Access keys for menus
What’s the difference between an access key and a shortcut?
Shortcuts are keys or combination of keys used by advanced users to perform frequently used commands for efficiency. Shortcuts are not localized except when necessary for different keyboard layouts.
Access keys are keys or combination of keys used for accessibility to interact with menu items using the keyboard. Windows indicates access keys by underlining the access key. Windows hides access key underlines by default and shows them only when the user presses the Alt key. Unlike shortcut keys, access keys are not meant to be memorized. Access keys are localized.
Assigning access keys
Assign access keys to all menu items.
For dynamic menu items, such as recently opened files, assign access keys numerically. Access keys must be unique within the same menu level. You can reuse access keys across different menu levels.
For Windows applications, there are standard access keys used for command commands in Windows listed at Access keys on MSDN. Depending on the other access keys in the menu, you might not be able to use the standard assignment but check here first (especially if it’s a standard command).

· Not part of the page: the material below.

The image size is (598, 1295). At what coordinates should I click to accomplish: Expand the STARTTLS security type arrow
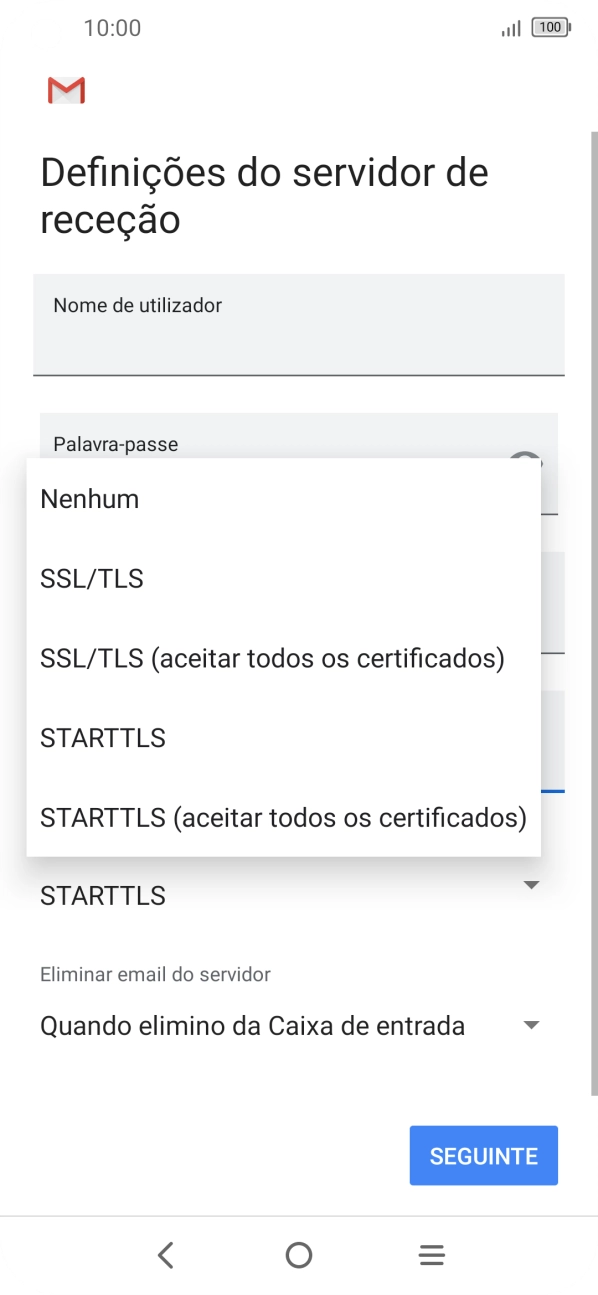tap(532, 885)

Make access keys be easy to find by applying the following:
- Select characters near the beginning of the command especially for the most common commands.
- Prefer wide characters such as w, m, and capital letters.

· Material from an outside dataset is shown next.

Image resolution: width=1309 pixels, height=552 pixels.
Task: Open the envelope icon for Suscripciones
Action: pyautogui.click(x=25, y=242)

- For less frequently used menu items, choose letters that are distinctive when speaking the word(s).
- Avoid characters that make the underline difficult to see, such as characters that:
- Are only one pixel wide, such as I, i, L.
- Have a descender (g, j, p, q, and y) .
- Are next to a character with a descender.
Using an ellipsis (…) in commands
Ellipses are used to inform the user there is more info required to perform the action. Basically, it means the command won’t immediately execute after clicking the menu item or button.
Use an ellipsis in a command name if the user is required to provide more information before the command executes.
It is not necessary to provide ellipses to a command just because another window is displayed. For example, if the command is to open a window, like Preferences, then an ellipsis is not necessary as the command has been executed. Also, for simple confirmation windows that ask the user if they are sure they want to proceed it is unnecessary to provide an ellipsis. Focus on situations where the application needs more information prior to executing the command.
Example use cases
|Clicking a command requires some other action/information from the user||The “Save as…” command or a command that opens a wizard.||Yes|
|Clicking a command shows a dialog but doesn’t require interaction.||“Calculate dependencies” in the project dependencies document. Once the user clicks on this command, dependencies begin calculating but the user can cancel the operation.||No. The command immediately executes. While the user can perform another operation in the dialog that is displayed (Cancel), they are not required to in order for the command to execute….the command has already begun.|
|Clicking a command opens a window.||“Preferences” command in menu. “Data capture settings” in the menu.||No. The command is to open the dialog. That is performed immediately and does not require further information from the user.|
|Command requires confirmation||Deleting a file from the Project Files||No. Since this is just a simple confirmation to ensure the user wants to proceed, an ellipsis is unneccessary.|
Note: If an icon button (such as the “Import” button) requires additional action from the user, the infotip for that button should include an ellipsis.